Provided text

[Start]

Six Republicans join Democrats in vote to block Donald Trump’s Canada tariffs – US politics live | US news


House backs bid to block Canada tariffs in rebuke of Trump

Hello and welcome to the US politics live blog. My name is Tom Ambrose and I’ll be bringing you all the latest news lines over the next few hours.

We start with news that the House has voted to rescind tariffs that Donald Trump imposed on Canada last year, in what has been seen as a rare bipartisan rebuke of the White House’s trade policy.

The largely symbolic resolution to disapprove of the national emergency Trump declared to impose tariffs on Canada passed 219 to 211, with six Republicans – Don Bacon of Nebraska, Thomas Massie of Kentucky, Brian Fitzpatrick of Pennsylvania, Kevin Kiley of California, Dan Newhouse of Washington and Jeff Hurd of Colorado – voting with all Democrats except Jared Golden of Maine, who voted against it.

“Any Republican, in the House or the Senate, that votes against TARIFFS will seriously suffer the consequences come Election time, and that includes Primaries!” Trump warned on Truth Social before the vote was finalized, adding:

TARIFFS have given us Economic and National Security, and no Republican should be responsible for destroying this privilege.

Undoing Trump’s tariff policy would ultimately require his approval, which was unlikely. On Wednesday, he warned Republicans against voting for the resolution, which GOP leaders had worked to forestall. The measure next goes to the Senate.

House minority leader Hakeem Jeffries said Trump’s tariffs were “causing prices to skyrocket and creating unnecessary uncertainty for American families”.

“For months, sycophantic Republicans in the House have tried to block us from acting on behalf of the American people,” Jeffries said in a statement after the resolution was approved. “Today, House Democrats forced a successful vote to detonate the Trump tariffs on Canada.”

Read the full story here:

In other developments:

  • Newly released evidence has shown that Gregory Bovino, a border patrol chief who was the face of the Trump administration’s mass deportation efforts until last month, praised a federal agent who shot a Chicago woman during an immigration crackdown last year. Marimar Martinez, a US citizen, was shot five times by a border patrol agent in October while in her vehicle. She was charged with a felony after officials at the Department of Homeland Security (DHS) accused her of trying to ram agents with her vehicle.

[End]

Available data
[Start]

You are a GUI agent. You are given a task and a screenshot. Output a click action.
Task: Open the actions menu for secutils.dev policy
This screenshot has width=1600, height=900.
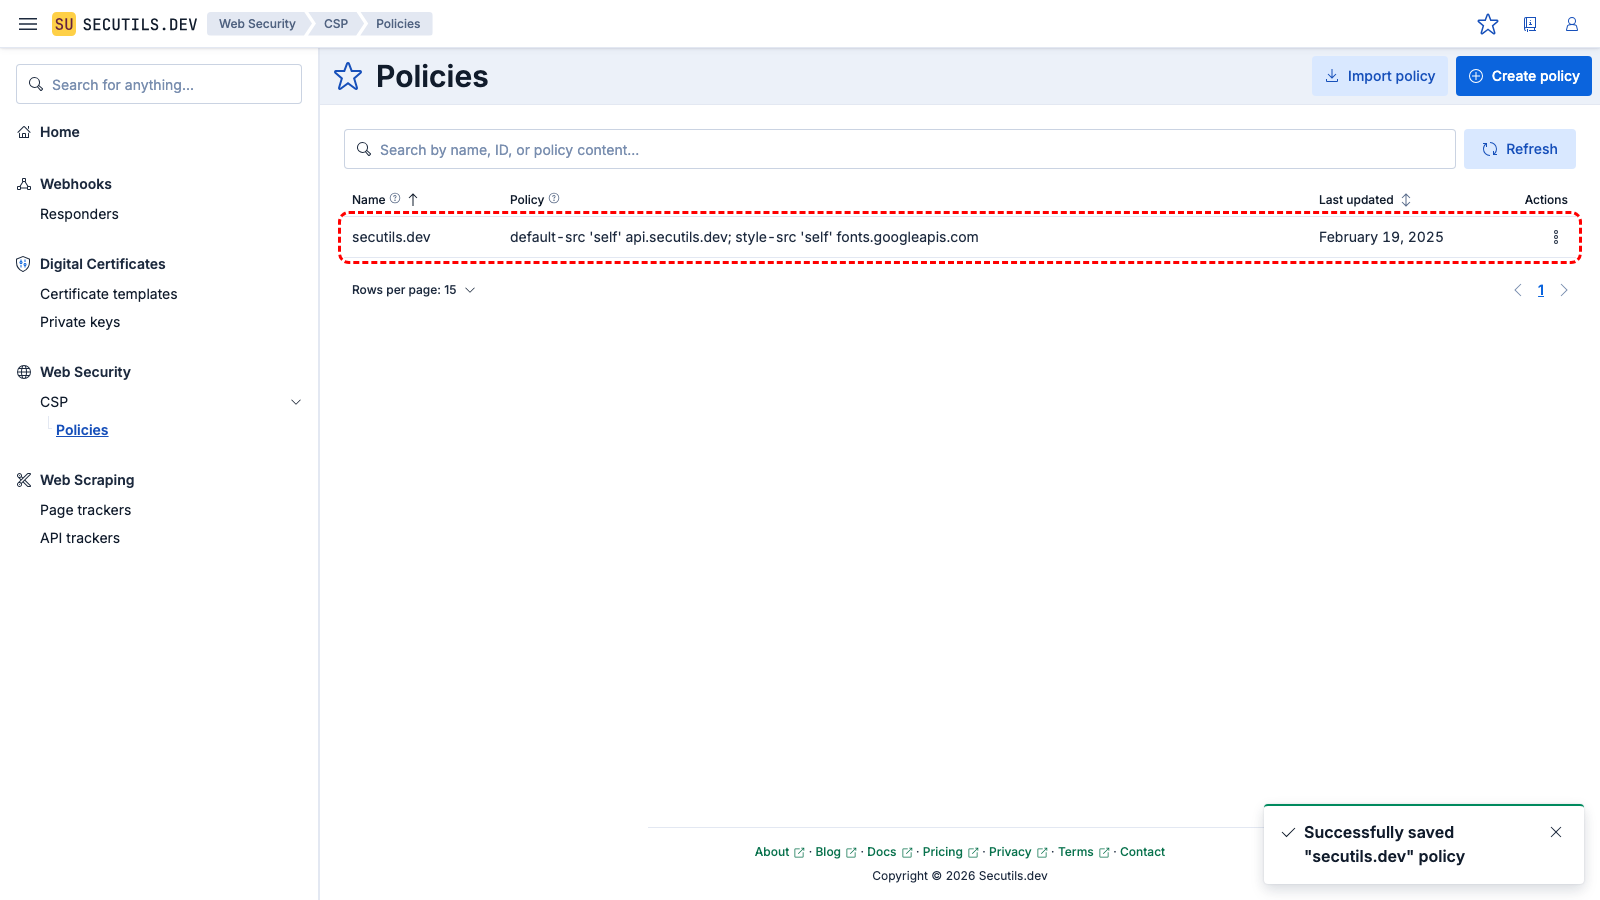point(1556,237)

[End]

Tasks for this exercise
a: Return the part of the Canada tariffs blog post starting at "Hello and welcome" and ending at "voted against it.", copied word for word.
b: Write the next part of the Canada tariffs blog post, picking up after its final sentence.
The lines have nothing to do with the blog post on the Canada tariffs vote.

Exercise results
a:
Hello and welcome to the US politics live blog. My name is Tom Ambrose and I’ll be bringing you all the latest news lines over the next few hours.

We start with news that the House has voted to rescind tariffs that Donald Trump imposed on Canada last year, in what has been seen as a rare bipartisan rebuke of the White House’s trade policy.

The largely symbolic resolution to disapprove of the national emergency Trump declared to impose tariffs on Canada passed 219 to 211, with six Republicans – Don Bacon of Nebraska, Thomas Massie of Kentucky, Brian Fitzpatrick of Pennsylvania, Kevin Kiley of California, Dan Newhouse of Washington and Jeff Hurd of Colorado – voting with all Democrats except Jared Golden of Maine, who voted against it.

b:
  • The US attorney general Pam Bondi attacked and insulted Democrats during a House judiciary committee hearing on Wednesday as she defended the justice department’s handling of files related to Jeffrey Epstein. Democrats pounded Bondi with questions about the way the department has complied with a law last year mandating the complete release of the files with specific and limited room for redactions.

  • The number of union elections overseen by the National Labor Relations Board (NLRB) dropped 30% in 2025 after the Trump administration left the federal labor watchdog powerless, according to an analysis released on Wednesday. The number of workers participating in union elections dropped by 59,000, a 42% decline compared with the year prior, according to the report from the Center for American Progress.

  • The wife of an Irish man who has been held by US Immigration and Customs Enforcement (ICE) for five months – despite having a valid work permit – is pleading for help in instigating his release from the “dire conditions” he is facing in detention. “I just want him home where he belongs. I want us to be able to finish what we started,” Tiffany Smyth, wife of Seamus Culleton, said during a Wednesday press conference.

  • Donald Trump has said that he is still seeking a deal with Iran to prevent it from seeking a nuclear weapon following a three-hour meeting with Benjamin Netanyahu in which the Israeli leader was expected to advocate for a more forceful intervention by the US military. Netanyahu’s sixth visit to the White House since Trump returned to office ended without any public remarks between the two leaders.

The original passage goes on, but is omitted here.